一、Handler使用
(1)handler的初始化
//初始化使用当前线程的looper
public Handler() {
this(null, false);
}
//使用指定线程的looper
public Handler(Looper looper) {
this(looper, null, false);
}
(2)发送消息方式,基本上是两种方式
mHandler.sendEmptyMessage(0);
mHandler.sendEmptyMessageDelayed(0,500);
mHandler.sendMessage(message);
mHandler.sendMessageDelayed(message,500);
mHandler.post(new Runnable() {
@Override
public void run() {
}
});
mHandler.postDelayed(new Runnable() {
@Override
public void run() {
}
},500);
(3)message的创建
//方式1
Message m = new Message;
//方式2
Message m = Message.obtain;
//方式3
Message m = mHandler.obtainMessage();
方式二和方式三比较好,因为android默认的消息池中数据是10,这两种方式直接在消息池中取出一个Message实例,这样可以避免创建更多的Message实例。
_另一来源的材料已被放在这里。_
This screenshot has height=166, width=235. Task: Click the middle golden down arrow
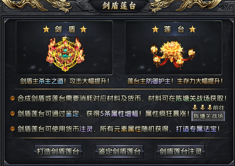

二、Handler、MessageQueue、Looper三者关系
1、 初始化Handler,必须先创建Looper;UI线程中我们不需要创建Looper,因为系统在ActivityThread的main()中调用Looper.prepareMainLooper()方法创建了UI线程的Looper,prepareMainLooper方法又调用了prepare方法,prepare方法先从sThreadLocal中取looper,sThreadLocal是ThreadLocal类的实例,如果取出为null,则初始化Looper实例,并通过sThreadLocal的set方法存储起来,方便下载直接get获取到。Looper的初始化时,也初始化了消息队列MessageQueue(单链表),所以Looper获取messageQueue的引用源码如下:
/**
* Initialize the current thread as a looper, marking it as an
* application's main looper. The main looper for your application
* is created by the Android environment, so you should never need
* to call this function yourself. See also: {@link #prepare()}
*/
public static void prepareMainLooper() {
prepare(false);
synchronized (Looper.class) {
if (sMainLooper != null) {
throw new IllegalStateException("The main Looper has already been prepared.");
}
sMainLooper = myLooper();
}
}
private static void prepare(boolean quitAllowed) {
if (sThreadLocal.get() != null) {
throw new RuntimeException("Only one Looper may be created per thread");
}
sThreadLocal.set(new Looper(quitAllowed));
}
private Looper(boolean quitAllowed) {
mQueue = new MessageQueue(quitAllowed);
mThread = Thread.currentThread();
}
2、创建Handler
在初始化Handler的时候,如果没有指定Looper,那么handler会使用程初始化线程的looper, 通过Looper.myLooper获取当前线程的Looper实例, 如果结果mLooper为空,会抛出异常,所以验证了上面说的,想用Handler就得先创建looper。Handler中也定义了一个变量mQueue,并赋值为当前线程的looper实例的MessageQueue,因此Handler操作Qqueue,就是操作looper实例里面的消息队列源码如下:
/**
* Use the {@link Looper} for the current thread with the specified callback interface
* and set whether the handler should be asynchronous.
*
* Handlers are synchronous by default unless this constructor is used to make
* one that is strictly asynchronous.
*
* Asynchronous messages represent interrupts or events that do not require global ordering
* with respect to synchronous messages. Asynchronous messages are not subject to
* the synchronization barriers introduced by {@link MessageQueue#enqueueSyncBarrier(long)}.
*
* @param callback The callback interface in which to handle messages, or null.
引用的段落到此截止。